Sono passati più di due anni da quando ho iniziato a gestire
questo blog, che, nonostante alcune fasi difficili, sembra resistere. Quando lo
aprii, scelsi il titolo di getto, senza riflettere troppo. Avevo abbozzato
altri blog in precedenza e tutti vertevano sul percorso che mi vedeva impegnato
verso la stesura di un romanzo e la sua eventuale pubblicazione. Forse fu in
tal senso che la mente mi suggerì la metafora del viaggio, che poi definisco
meglio nel sottotitolo/descrizione del blog. In ogni caso, non vi fu uno studio
vero e proprio del titolo e, a dire il vero, “Scrivere è un Viaggio” mi suonava
anche come banale e trito.
Pochi giorni prima della presentazione viadanese de “Il
Segreto di Malun”, la mia ormai inseparabile relatrice Monica mi ha suggerito
che avremmo potuto parlare della mia scrittura intesa come viaggio, legandoci
proprio al blog. Alla fine non c’è stato tempo, ma ormai Monica mi aveva messo
la pulce nell’orecchio e mi aveva fatto riflettere. Così, a posteriori, posso
affermare che il titolo del blog calza a pennello. Scrivere è davvero un
viaggio.
Quando partiamo per un viaggio siamo colmi di emozione e
aspettative, ed è così che mi sento ogni volta che mi appresto ad iniziare una
storia nuova. Allo stesso tempo, soprattutto se il viaggio non è pianificato
nei minimi dettagli, sperimentiamo un certo timore per ciò che potrebbe
attenderci, per eventuali imprevisti, per le difficoltà che potremmo incontrare
e che non possiamo in alcun modo preventivare. Potremmo bucare una ruota o perdere
una coincidenza, allo stesso modo in cui io potrei accorgermi dopo centinaia di
pagine che una storia non funziona, che una spiegazione non regge.
Viaggiare ci porta a contatto con nuovi luoghi, nuove
persone, nuove culture. Ci insegna molto, stimola in noi il desiderio di
conoscere, di informarci, di aggiornarci. In un certo senso, ci aiuta anche a
conoscere meglio noi stessi, perché è dal confronto con chi è diverso che
possiamo comprendere la nostra unicità. E ci spinge anche a donare noi stessi,
a mettere in mostra ciò che siamo, a esibire il meglio di noi tutto e subito,
perché le relazioni, in viaggio, sono rapide e fugaci.

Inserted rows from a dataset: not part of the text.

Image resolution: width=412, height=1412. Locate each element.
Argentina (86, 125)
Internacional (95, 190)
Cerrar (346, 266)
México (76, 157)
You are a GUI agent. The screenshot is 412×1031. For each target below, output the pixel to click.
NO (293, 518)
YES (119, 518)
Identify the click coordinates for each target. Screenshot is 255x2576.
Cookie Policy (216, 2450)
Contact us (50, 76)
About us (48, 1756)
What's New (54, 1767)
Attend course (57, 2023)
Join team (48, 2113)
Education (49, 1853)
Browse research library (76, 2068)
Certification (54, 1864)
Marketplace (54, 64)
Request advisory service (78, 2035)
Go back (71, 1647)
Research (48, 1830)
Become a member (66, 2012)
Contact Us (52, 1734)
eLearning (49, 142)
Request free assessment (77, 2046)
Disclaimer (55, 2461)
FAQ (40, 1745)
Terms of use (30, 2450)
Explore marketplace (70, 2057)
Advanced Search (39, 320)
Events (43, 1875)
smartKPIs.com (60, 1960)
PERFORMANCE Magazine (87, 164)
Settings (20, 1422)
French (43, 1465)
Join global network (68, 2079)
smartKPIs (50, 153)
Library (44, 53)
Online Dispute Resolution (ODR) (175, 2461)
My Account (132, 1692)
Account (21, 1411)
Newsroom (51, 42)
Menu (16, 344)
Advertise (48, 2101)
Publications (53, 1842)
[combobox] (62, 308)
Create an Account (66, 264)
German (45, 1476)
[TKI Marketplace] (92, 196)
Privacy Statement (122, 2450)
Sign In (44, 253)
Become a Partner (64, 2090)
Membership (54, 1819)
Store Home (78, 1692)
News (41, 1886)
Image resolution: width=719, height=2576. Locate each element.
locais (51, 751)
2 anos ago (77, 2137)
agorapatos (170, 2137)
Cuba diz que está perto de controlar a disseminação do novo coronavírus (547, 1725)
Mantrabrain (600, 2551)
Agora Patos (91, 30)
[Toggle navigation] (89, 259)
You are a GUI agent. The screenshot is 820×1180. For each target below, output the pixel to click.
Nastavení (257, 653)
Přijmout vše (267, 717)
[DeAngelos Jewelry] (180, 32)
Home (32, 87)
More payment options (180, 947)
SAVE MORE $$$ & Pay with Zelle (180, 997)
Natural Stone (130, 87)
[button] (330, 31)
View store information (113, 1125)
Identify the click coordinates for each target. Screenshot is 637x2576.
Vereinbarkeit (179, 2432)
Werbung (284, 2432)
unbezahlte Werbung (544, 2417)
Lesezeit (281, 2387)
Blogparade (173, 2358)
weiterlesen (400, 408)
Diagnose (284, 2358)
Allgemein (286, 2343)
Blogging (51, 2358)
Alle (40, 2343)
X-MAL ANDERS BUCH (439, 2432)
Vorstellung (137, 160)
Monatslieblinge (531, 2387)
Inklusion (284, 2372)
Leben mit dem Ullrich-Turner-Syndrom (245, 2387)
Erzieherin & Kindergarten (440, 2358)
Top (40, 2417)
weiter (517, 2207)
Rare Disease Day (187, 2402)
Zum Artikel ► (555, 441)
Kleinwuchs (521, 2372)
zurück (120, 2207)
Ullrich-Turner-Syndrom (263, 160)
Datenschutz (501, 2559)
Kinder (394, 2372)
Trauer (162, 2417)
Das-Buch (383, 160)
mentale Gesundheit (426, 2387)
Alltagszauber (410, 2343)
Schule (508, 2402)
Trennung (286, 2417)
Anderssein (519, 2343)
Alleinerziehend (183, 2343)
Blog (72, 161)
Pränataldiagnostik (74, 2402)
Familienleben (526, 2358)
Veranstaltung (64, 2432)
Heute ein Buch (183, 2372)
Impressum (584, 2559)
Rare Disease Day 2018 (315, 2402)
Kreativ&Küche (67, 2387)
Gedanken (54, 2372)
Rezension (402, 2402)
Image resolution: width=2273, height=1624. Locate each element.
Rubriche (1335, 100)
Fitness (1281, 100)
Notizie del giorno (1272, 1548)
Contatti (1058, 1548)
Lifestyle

Viaggiare può anche farci perdere delle persone. Alcune
possiamo lasciarle lungo la strada, scegliendo una direzione diversa a un
bivio. Altre, forse, rimangono a casa e le nuove esperienze ce le mostrano
sotto una luce diversa, il che ci induce, lentamente ma inesorabilmente, a
farle scivolare via dalle nostre vite, in quanto incompatibili. Analogamente,
lo stesso impianto della nostra esistenza quotidiana, delle nostre aspettative,
del nostro modo di pensare possono essere messi in discussione e rivoluzionati
in base a quanto viviamo durante un viaggio particolarmente lungo, intenso e
formativo.
Io non sono mai stato un grande viaggiatore, ma da tempo
ormai viaggio con la scrittura, e posso confermare che queste sensazioni le
provo tutte e che sono una delle ragioni principali per cui non smetto. In
questi tre anni molto è cambiato: la strada si è fatta sempre più in salita, il
denaro è sempre meno e molto spesso mi trovo a viaggiare da solo. Ma
l’entusiasmo, la spinta iniziale che mi ha condotto fino a qui, quello non si è
mai affievolito. L’unico modo per fare in modo che sia sempre così è
convincersi di non essere ancora arrivati. Spesso è quando giungi alla meta che
ti adagi e, contemporaneamente, senti che tutte le emozioni si affievoliscono,
perché inizi a pensare al ritorno a casa.
Se non arrivi mai, non c’è mai il rischio che tu debba
tornare sui tuoi passi. Puoi solo continuare ad andare avanti!